Moody's Investors Service on Wednesday said it has lowered its outlook for the global base metals industry to negative on slowing global growth due to the spread of new coronavirus (Covid-19).
"Our outlook for the global base metals industry is negative. This outlook reflects our expectations for the fundamental business conditions in the industry over the next 12 to 18 months," Moody's Investors Service said in a statement.
"Purchasing manager indexes (PMI) in the second half of 2019 were relatively weak as trade tensions between the US and China and slowing demand globally caused contraction," it said.
The US and Europe hovered around 50 in February 2020 while China's PMI dropped to 35 with the outbreak of the coronavirus in Wuhan.

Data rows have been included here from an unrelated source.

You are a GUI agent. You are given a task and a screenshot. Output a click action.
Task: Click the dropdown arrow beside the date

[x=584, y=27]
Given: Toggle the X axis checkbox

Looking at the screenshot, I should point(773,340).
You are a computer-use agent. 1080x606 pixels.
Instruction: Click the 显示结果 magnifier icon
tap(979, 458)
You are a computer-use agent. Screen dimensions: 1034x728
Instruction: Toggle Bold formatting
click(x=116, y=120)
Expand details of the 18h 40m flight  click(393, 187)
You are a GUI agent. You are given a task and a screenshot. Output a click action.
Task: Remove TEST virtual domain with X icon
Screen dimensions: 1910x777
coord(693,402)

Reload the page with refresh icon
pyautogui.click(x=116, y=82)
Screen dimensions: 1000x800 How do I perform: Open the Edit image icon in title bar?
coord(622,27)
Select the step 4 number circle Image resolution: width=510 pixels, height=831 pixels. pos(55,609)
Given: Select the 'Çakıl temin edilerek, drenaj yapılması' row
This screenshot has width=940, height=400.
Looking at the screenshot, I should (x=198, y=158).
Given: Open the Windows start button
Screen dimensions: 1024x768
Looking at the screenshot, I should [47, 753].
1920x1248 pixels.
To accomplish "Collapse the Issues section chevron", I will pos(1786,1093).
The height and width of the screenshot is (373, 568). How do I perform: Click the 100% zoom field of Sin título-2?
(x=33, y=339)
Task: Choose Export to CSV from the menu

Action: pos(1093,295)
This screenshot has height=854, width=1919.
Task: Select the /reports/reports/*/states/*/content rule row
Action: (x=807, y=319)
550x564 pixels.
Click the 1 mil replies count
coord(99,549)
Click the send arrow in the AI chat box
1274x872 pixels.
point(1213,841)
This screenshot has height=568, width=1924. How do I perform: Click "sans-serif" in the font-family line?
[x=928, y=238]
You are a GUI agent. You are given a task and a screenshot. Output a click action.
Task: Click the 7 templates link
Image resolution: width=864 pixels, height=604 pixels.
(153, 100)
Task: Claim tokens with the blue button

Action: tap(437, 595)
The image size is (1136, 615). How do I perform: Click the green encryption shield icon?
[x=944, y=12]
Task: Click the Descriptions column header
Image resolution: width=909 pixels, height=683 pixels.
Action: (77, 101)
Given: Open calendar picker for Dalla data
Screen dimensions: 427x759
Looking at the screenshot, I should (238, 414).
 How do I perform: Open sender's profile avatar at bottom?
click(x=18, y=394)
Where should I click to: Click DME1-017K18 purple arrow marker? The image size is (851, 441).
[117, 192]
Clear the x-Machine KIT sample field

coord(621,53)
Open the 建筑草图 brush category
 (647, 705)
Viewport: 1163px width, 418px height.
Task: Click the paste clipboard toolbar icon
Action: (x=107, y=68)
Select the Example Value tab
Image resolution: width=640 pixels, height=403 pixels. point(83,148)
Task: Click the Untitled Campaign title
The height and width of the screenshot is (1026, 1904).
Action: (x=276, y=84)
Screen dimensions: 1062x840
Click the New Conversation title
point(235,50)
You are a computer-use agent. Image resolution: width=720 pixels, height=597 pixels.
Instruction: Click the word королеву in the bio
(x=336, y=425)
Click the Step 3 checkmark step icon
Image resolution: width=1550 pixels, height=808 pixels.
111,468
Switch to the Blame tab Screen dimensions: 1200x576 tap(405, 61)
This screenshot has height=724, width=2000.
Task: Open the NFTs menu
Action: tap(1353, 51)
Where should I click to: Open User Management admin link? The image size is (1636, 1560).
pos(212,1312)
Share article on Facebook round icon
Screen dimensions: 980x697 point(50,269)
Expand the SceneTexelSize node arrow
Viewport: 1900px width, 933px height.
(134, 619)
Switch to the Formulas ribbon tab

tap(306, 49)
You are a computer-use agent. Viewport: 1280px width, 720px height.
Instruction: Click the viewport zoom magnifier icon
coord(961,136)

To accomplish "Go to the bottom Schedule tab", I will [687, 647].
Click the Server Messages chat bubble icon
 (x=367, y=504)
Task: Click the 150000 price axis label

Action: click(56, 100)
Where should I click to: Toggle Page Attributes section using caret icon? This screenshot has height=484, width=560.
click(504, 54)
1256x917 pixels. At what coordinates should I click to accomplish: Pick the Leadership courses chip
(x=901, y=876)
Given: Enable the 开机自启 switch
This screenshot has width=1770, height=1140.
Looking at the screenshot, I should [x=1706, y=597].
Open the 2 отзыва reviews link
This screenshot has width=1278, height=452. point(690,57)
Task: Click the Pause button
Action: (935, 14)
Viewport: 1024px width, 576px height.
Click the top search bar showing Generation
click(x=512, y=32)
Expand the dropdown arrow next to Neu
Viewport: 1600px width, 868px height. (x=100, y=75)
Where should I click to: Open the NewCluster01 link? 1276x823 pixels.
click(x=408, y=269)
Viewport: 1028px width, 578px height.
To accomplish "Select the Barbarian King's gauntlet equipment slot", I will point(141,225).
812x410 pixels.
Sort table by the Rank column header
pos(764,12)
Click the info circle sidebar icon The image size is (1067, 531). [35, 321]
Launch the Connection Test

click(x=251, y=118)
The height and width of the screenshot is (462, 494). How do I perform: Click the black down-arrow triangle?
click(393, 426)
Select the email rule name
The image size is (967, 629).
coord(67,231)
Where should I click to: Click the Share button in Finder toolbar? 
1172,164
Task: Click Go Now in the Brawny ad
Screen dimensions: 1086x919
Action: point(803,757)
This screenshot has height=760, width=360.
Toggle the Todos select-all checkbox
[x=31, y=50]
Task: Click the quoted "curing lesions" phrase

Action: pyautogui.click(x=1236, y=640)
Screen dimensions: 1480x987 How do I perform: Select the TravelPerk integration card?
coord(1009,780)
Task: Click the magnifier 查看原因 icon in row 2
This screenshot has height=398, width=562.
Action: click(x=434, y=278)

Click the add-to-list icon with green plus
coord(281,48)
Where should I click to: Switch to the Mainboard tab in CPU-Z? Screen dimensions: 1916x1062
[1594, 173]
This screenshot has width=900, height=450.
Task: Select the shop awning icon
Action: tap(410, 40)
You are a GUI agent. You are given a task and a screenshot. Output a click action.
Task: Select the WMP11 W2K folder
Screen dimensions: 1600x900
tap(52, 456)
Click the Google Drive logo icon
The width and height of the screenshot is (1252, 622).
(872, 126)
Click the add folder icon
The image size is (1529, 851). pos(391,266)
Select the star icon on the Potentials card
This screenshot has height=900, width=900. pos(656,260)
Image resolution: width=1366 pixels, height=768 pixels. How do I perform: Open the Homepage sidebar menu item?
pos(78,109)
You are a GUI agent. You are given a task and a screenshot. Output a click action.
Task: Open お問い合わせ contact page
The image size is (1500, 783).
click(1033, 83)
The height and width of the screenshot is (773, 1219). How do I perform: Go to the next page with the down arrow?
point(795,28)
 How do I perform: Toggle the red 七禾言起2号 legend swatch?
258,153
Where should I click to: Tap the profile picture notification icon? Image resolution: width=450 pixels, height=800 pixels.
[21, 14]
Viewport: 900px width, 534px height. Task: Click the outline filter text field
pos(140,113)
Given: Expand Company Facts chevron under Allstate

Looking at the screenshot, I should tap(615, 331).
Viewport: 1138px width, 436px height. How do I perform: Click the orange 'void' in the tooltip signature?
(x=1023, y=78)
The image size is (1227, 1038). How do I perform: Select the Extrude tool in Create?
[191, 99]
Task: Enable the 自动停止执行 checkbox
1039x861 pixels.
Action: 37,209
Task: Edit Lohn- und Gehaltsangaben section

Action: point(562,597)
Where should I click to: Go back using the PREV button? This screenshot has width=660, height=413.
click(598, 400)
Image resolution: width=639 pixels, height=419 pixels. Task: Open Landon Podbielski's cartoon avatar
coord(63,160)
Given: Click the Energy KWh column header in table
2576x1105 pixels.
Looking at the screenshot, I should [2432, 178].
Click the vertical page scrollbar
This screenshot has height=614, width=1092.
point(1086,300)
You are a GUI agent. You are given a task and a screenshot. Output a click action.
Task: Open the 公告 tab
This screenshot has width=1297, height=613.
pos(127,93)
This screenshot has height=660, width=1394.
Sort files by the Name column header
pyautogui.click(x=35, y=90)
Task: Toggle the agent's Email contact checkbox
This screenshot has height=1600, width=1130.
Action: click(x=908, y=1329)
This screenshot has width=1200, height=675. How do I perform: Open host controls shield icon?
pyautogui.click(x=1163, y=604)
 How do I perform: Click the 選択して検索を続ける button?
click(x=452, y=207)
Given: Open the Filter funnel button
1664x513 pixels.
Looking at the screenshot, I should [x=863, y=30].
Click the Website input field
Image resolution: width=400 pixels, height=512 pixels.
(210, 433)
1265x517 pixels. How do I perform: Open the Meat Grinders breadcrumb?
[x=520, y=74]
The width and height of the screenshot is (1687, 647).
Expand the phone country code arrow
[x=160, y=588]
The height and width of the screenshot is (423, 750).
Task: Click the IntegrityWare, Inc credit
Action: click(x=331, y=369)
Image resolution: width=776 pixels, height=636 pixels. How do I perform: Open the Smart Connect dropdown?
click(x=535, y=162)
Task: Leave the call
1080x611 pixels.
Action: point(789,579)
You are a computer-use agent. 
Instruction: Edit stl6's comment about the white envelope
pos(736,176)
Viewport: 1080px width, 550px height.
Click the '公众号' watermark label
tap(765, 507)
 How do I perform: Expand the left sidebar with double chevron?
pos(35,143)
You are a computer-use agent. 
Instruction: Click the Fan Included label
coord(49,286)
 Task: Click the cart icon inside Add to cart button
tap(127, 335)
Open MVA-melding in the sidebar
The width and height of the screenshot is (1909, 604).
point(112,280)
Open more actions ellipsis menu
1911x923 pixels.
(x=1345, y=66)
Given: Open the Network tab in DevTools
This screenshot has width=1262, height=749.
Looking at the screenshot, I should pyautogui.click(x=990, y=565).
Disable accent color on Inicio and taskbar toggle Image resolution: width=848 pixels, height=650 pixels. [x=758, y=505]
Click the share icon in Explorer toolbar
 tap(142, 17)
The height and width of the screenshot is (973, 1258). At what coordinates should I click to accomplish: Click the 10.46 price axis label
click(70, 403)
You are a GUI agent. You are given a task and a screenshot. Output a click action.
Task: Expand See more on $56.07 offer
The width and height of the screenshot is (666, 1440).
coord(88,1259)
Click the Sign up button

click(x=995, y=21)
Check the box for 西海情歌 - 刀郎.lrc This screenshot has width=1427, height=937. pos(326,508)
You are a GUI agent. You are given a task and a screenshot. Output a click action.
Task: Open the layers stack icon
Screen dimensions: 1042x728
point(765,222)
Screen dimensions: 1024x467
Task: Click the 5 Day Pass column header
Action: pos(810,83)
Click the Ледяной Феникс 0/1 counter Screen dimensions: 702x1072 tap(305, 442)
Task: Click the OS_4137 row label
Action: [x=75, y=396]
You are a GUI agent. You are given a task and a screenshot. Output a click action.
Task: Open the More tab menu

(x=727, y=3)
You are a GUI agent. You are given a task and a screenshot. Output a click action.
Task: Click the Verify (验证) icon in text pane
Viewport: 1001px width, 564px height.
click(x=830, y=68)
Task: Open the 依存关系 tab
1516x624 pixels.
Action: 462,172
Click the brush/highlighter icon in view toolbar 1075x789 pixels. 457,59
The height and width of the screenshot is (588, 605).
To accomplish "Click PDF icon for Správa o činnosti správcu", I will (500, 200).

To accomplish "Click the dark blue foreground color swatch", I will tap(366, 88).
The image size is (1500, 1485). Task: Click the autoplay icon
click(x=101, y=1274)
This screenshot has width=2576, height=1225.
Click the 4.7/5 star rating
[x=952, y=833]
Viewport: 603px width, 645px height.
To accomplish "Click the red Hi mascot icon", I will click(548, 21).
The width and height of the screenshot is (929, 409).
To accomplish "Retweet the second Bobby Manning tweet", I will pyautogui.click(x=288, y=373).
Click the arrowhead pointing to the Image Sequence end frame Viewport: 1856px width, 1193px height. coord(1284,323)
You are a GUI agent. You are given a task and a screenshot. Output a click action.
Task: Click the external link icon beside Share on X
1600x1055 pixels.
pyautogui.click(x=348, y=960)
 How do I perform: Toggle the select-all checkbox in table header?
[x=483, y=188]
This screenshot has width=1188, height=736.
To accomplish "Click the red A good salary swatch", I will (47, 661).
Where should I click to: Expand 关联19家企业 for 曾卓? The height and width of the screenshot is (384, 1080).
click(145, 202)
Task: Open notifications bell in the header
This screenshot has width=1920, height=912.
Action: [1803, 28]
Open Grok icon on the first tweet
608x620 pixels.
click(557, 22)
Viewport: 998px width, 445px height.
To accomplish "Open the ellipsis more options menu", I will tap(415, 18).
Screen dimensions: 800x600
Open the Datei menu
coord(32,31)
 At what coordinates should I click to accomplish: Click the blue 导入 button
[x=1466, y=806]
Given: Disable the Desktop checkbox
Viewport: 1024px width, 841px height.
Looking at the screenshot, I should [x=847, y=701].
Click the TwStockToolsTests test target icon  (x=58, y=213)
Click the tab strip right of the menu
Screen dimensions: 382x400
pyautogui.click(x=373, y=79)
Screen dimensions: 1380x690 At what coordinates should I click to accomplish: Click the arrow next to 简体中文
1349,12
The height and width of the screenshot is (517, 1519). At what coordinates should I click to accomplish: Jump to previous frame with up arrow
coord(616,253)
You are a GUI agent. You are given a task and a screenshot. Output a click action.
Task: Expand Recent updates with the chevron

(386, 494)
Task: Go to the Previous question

With the coronavirus spreading and being deemed a pandemic, concerns over global economic growth decelerating have only increased.
"Moody's global macro outlook 2020-21 (March 2020 update) indicates simultaneous supply and demand shocks are likely to materially hurt the global economy, particularly through June 2020," it said.
The revised forecast puts US GDP growth in 2020 at 1.5 per cent, the Euro area at 0.7 per cent, China at 4.8 per cent, and overall G-20 countries at 2.1 per cent.
"We caution that there is a higher than usual degree of uncertainty around our forecasts," it said.
The longer the outbreak affects economic activity, the higher the risk that demand, supply and financial shocks from the outbreak will reinforce each other and lead to recessionary dynamics in many affected countries.
As manufacturing activity slows globally, supply chain and logistical disruptions spread, and consumer confidence and spending wane, downward pressure will remain.
China accounts for at least 50 per cent or more of the global consumption of aluminum, copper, and nickel, and about 48 per cent for zinc.
Economic expectations strongly influence price movement.
For most of 2019, prices traded lower from 2018 and relatively sideways reflecting trade tensions between the US and China.
The modest upward bump, seen late in the year with the announcement of the US-China 'Phase one' trade deal, reversed in January with the outbreak of the coronavirus in China.
Stimulus activity in China and potentially in other regions have provided some uplift to prices, but volatility remains high and downward pressure has resumed as the coronavirus has spread globally, it added.